I have ingested about 10 million rows of data into Druid. When I do select count(*), it returns only 40K.
When I run:
SELECT * FROM sys.segments WHERE datasource = ‘my_datasource’
it shows all segments marked as 1 for is_published and is_available. It shows the current num_rows correctly.
I have a single node deployment with only one historical and one middleManager. I changed the replication as 1.
What may be causing my count to be lower than the actual number of segments num_rows?
Any help is appreciated.
Do you have auto-limit turned on?
And also, what happens when you break it down by time periods? You could add a GROUP BY and use the DATE_TRUNC function:
Thanks for your quick reply Peter.
I do not have the auto-limit on.
Is the select count(*) from my_table also affected by auto-limit?
The count with DATE_TRUNC in the group still returns 40k.
Any more thoughts on what might be causing this?
Thank you again.
If you’re using the druid console, you could try turning off “use approximate topN” and “use approximate count(distinct)” (for good measure) in the query options. (In the three dots next to “Run”.)
Also, when you say you ingested 10M rows, was that input rows, and is there rollup? Is it possible you got some significant rollup?
We ingested the data with rollup = False in the granularitySpec.

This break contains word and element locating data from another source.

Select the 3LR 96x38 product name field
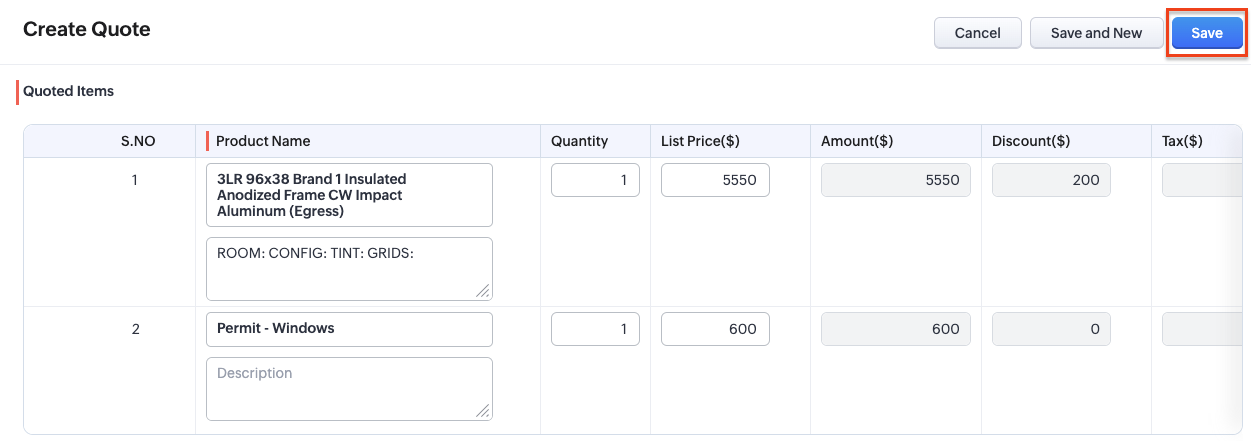The image size is (1251, 441). click(349, 195)
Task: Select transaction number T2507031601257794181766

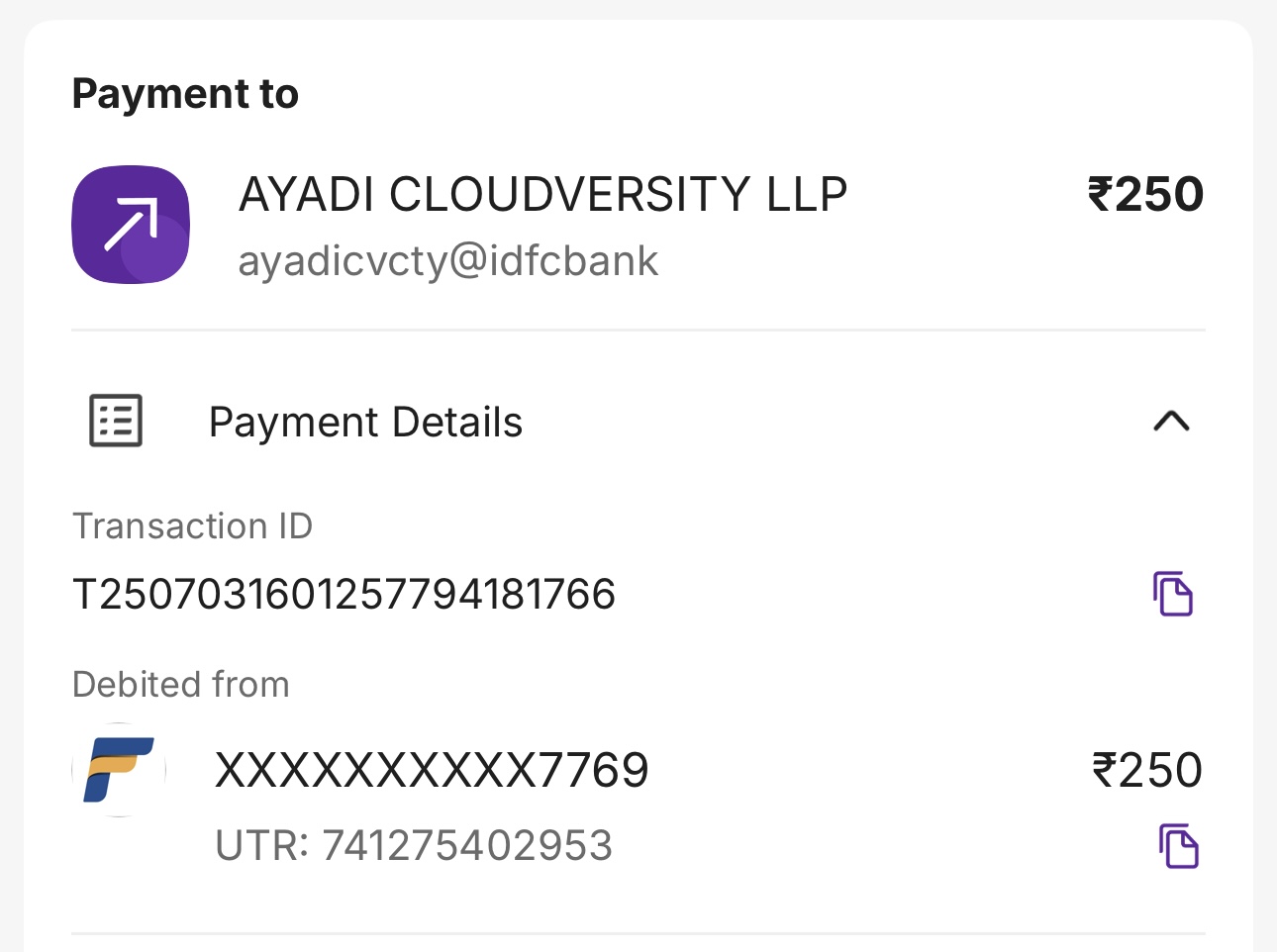Action: pyautogui.click(x=344, y=595)
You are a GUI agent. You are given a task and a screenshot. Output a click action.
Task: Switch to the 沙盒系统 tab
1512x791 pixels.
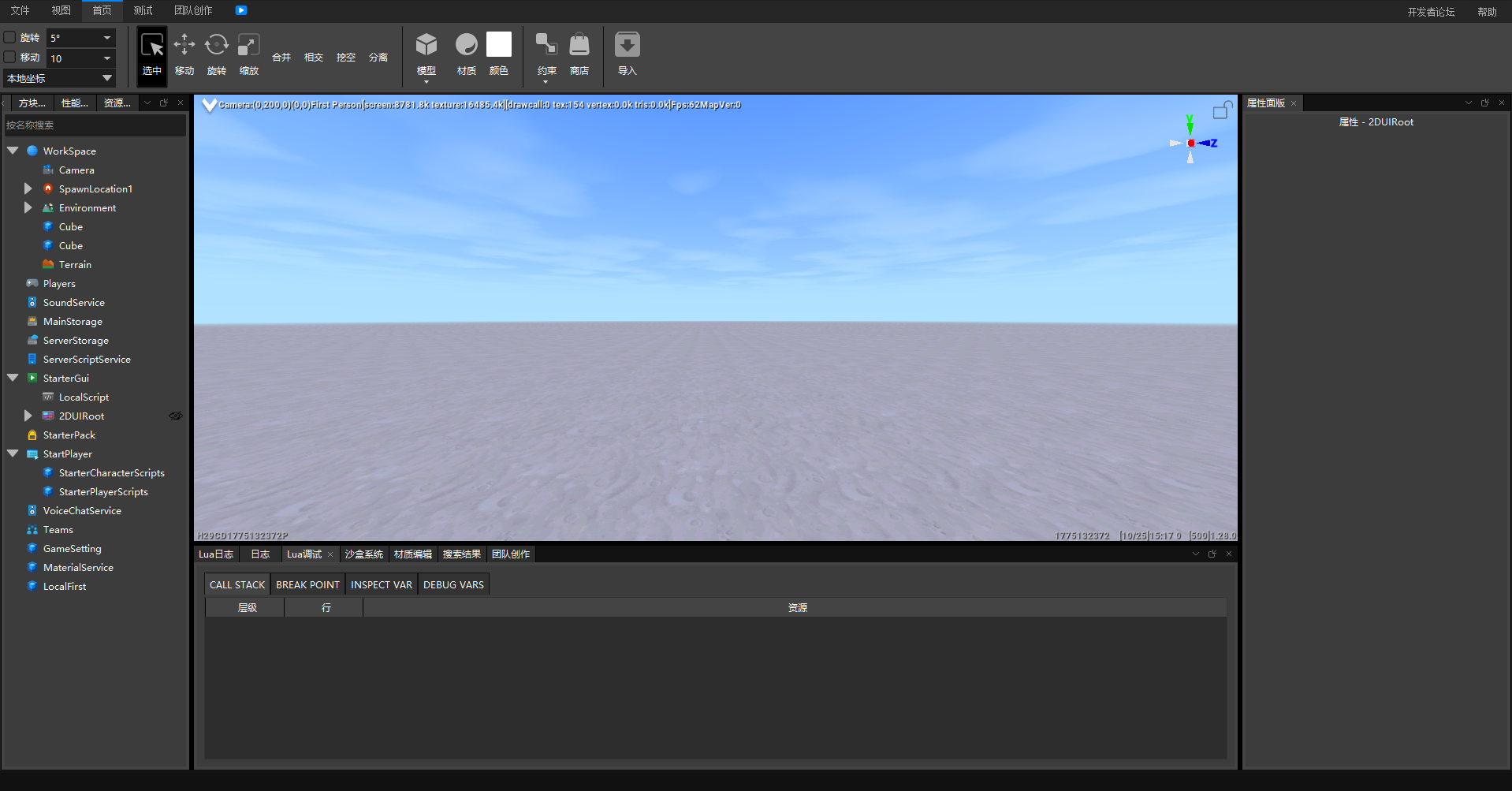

When I execute SELECT * FROM sys.segments WHERE datasource = ‘my_datasource’ and sum the num_rows, I see the correct count but count(*) from my_datasource gives me the count from one segment only.
Any more thoughts?
I’m not sure. Would it be possible to attach the ingestion spec, ingestion task log, and the output of
SELECT segment_id, is_available, is_overshadowed FROM sys.segments WHERE datasource = ‘my_datasource’
as well as the historical and middle manager logs?